There was also a heightened activity in chatrooms, with people claiming to be who they weren’t just so that they could try and get a date, or for much worse motives. Cases of an upstanding gentleman from my undergraduate class being conned into wearing a red shirt with brown trousers and going out to meet one Ms Poonam Chibber are well documented. Then again, if the gentleman in question knew that Poonam was actually the guy who stayed in the adjacent room then he might not have gone through the trouble to procure the offending clothes.

People wanted to have their own websites, and as students we could afford just the free providers like Geocities, Angelfire and Tripod those days.
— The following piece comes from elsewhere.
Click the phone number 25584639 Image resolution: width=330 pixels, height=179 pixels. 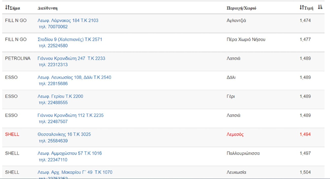point(58,141)
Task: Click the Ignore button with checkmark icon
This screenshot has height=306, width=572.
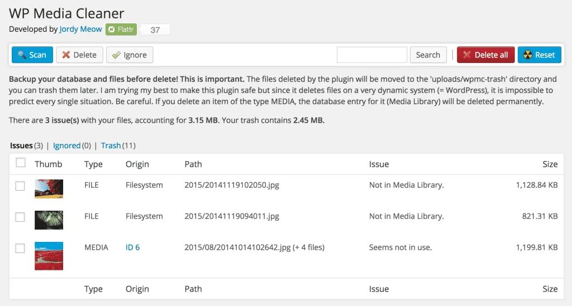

We had to live with the banner advertisements, because, as the saying goes, there is no such thing as a free lunch. Those days it was a craze to know how to write HTML and more importantly, JavaScript because the more you knew the better looking your pages became.
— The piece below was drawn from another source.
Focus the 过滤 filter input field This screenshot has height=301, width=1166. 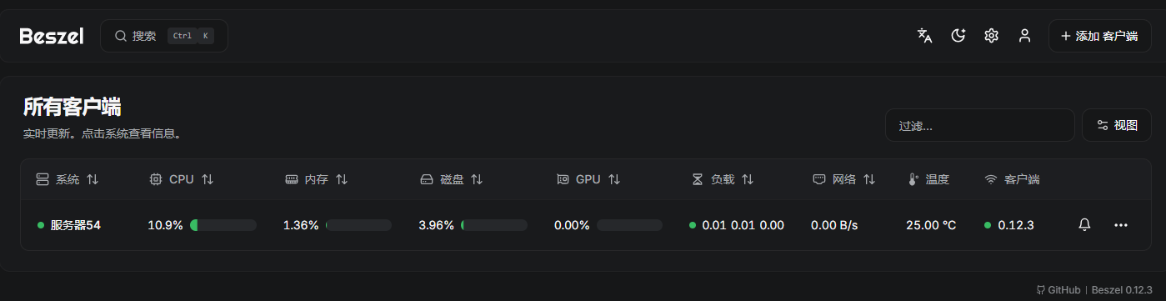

After I graduated and started working there was no longer the requirement to cut corners in terms of cost and I could look forward to buying my own domain. Eventually I ended up buying 3 – BTech96.org for my undergraduate batch, Nilbest.org for my undergraduate hostel (this was paid for by several alumni, not just me), and MyNetHome.net for myself. The whole focus was to stay connected, and also to try out some skills in an area that was really not very prominent in my day job. At around the same time two things happened roughly simultaneously:

  1. Google came up with the utterly brilliant concept of GMail, which essentially made email space a non-issue by offering 1 GB of storage on 1st April 2004. People were now able to send large attachments like pictures or movies in email and so on. This concept was soon extended to its web portal and was adopted by the other players in the same space
  2. A large number of social networking sites came up. Orkut, MySpace, Facebook and LinkedIn.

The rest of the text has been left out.